> [Problem] Report every line in the listing that contains the string "computer".

> [Given data]
□ □ □ □ □

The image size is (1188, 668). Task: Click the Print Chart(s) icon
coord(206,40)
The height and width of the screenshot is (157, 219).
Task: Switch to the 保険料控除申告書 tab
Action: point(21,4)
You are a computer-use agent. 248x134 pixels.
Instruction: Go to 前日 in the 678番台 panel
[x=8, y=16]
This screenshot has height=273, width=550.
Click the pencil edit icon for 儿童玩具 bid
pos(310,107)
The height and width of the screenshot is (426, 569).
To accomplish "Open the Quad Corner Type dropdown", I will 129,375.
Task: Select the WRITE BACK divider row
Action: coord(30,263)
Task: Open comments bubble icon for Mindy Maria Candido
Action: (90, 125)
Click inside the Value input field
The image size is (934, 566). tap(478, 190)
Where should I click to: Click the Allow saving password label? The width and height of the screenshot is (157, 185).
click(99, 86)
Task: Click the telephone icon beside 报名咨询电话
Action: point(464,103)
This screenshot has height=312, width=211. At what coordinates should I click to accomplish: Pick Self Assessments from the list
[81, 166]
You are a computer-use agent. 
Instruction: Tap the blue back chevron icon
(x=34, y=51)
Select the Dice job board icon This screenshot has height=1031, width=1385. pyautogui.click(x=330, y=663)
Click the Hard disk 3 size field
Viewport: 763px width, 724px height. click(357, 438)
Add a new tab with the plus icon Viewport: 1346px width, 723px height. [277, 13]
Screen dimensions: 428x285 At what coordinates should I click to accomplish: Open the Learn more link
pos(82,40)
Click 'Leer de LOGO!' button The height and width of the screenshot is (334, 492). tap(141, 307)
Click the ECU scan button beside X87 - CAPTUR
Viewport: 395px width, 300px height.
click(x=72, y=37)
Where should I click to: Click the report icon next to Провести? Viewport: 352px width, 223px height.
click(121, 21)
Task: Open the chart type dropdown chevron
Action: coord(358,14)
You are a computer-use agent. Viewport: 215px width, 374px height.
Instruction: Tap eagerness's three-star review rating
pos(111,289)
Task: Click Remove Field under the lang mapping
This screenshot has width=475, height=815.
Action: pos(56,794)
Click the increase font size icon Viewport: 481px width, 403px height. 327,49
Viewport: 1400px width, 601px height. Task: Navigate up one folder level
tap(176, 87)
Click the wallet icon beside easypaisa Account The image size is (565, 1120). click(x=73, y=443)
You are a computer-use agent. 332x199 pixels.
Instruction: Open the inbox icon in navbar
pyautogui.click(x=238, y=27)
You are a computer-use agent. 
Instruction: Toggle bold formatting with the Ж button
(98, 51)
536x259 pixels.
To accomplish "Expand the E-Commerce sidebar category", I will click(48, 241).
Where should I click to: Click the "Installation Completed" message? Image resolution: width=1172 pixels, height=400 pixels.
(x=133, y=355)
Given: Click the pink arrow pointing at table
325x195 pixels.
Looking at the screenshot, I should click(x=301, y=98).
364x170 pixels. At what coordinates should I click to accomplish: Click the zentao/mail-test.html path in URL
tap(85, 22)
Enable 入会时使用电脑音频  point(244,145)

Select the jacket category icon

□ □ □ □ □

> [Solution below]
You are a computer-use agent. 248x134 pixels.
You are a computer-use agent. 
You are a computer-use agent. Viewport: 215px width, 374px height.
You are a computer-use agent. 332x199 pixels.
You are a computer-use agent. 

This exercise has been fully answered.